Stored records
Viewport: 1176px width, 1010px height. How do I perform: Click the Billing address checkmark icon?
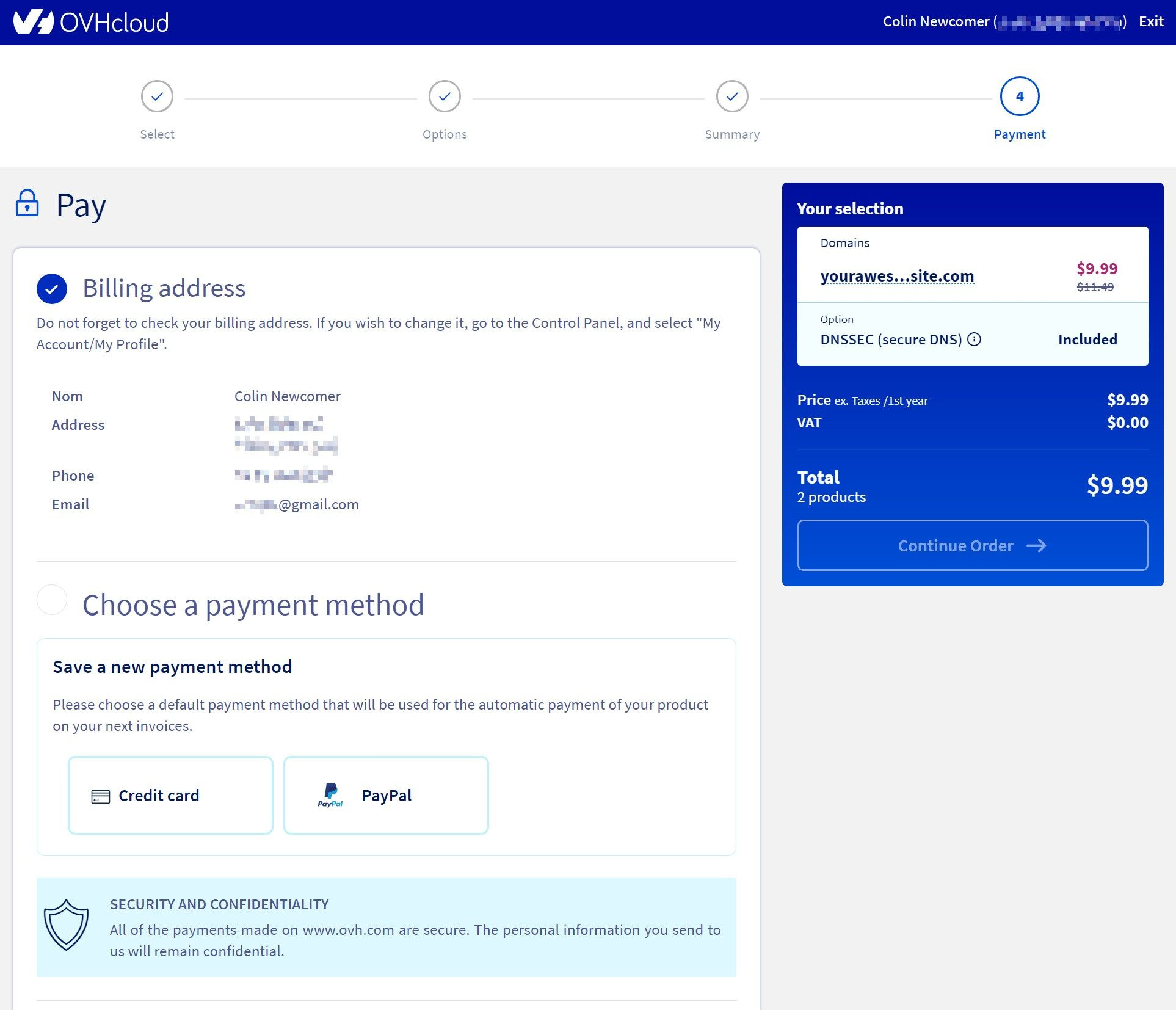click(52, 288)
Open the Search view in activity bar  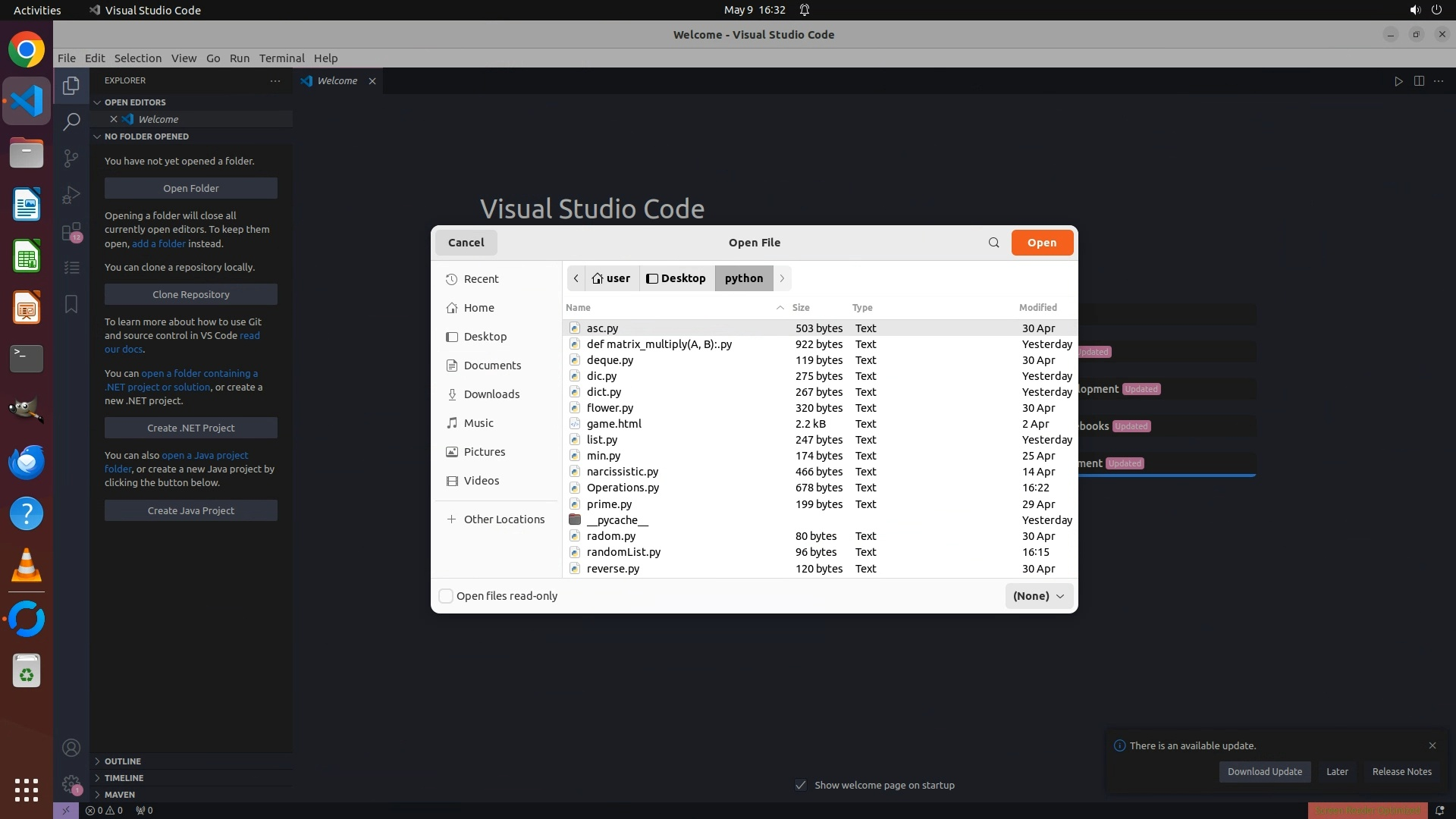(71, 121)
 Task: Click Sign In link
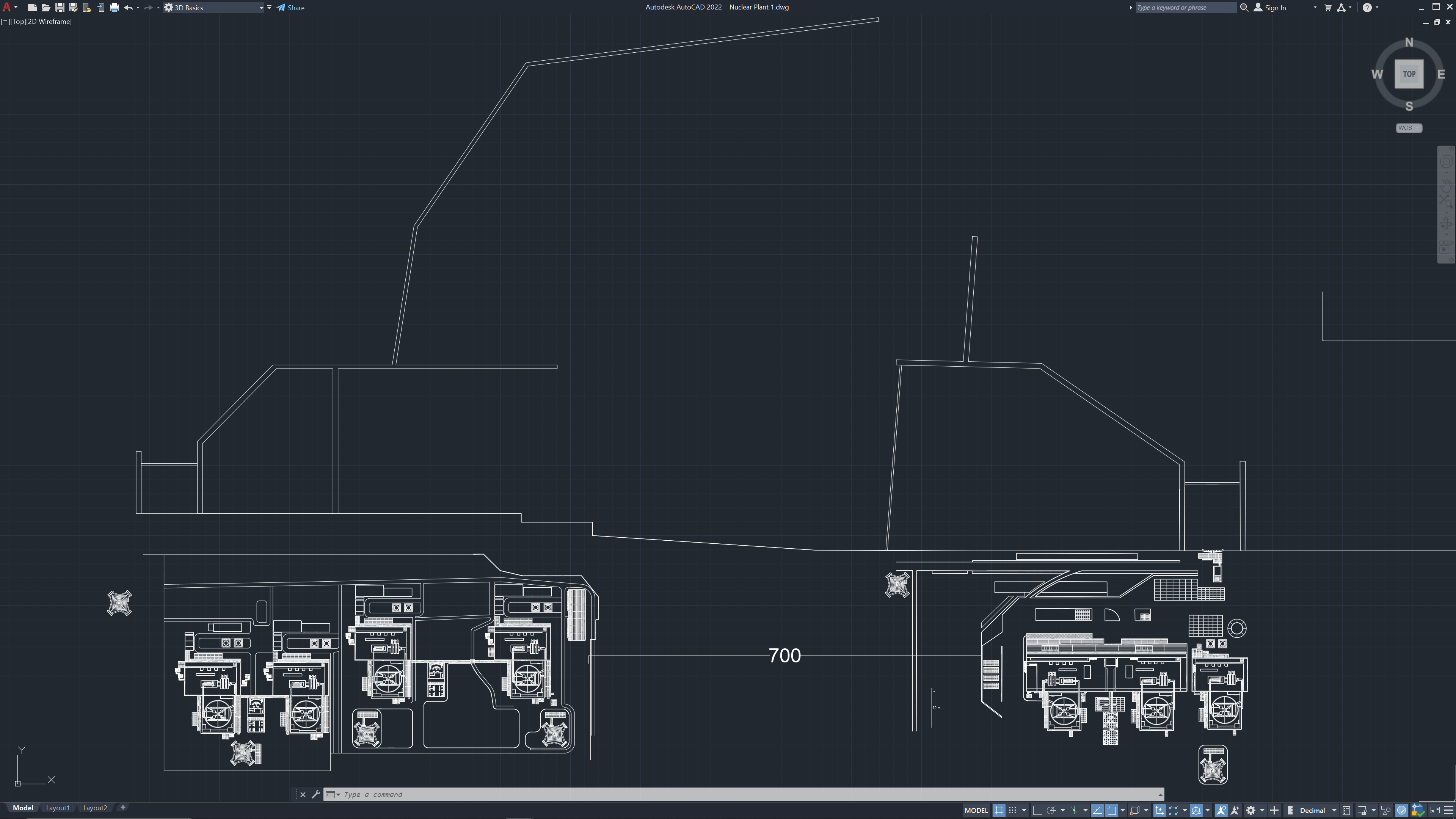click(x=1274, y=7)

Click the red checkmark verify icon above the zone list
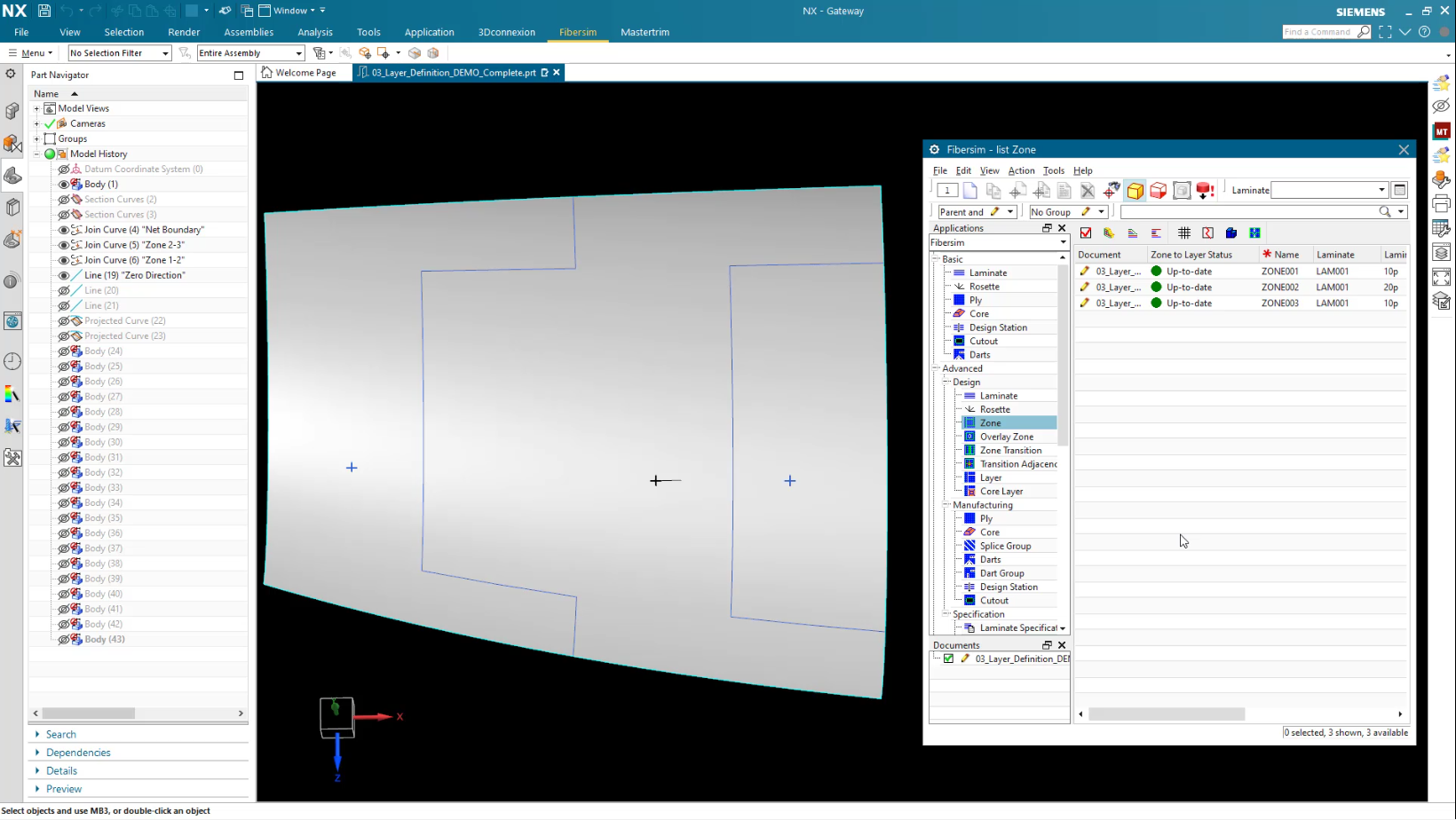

REQUIRED WORK: Retype exactly the lines from the one containing "Task: Click Sign In link" through the last line of the records above, both included, and leave out any pictures.

REPLY TO THE TASK:
 Task: Click Sign In link
click(x=1274, y=7)

Click the red checkmark verify icon above the zone list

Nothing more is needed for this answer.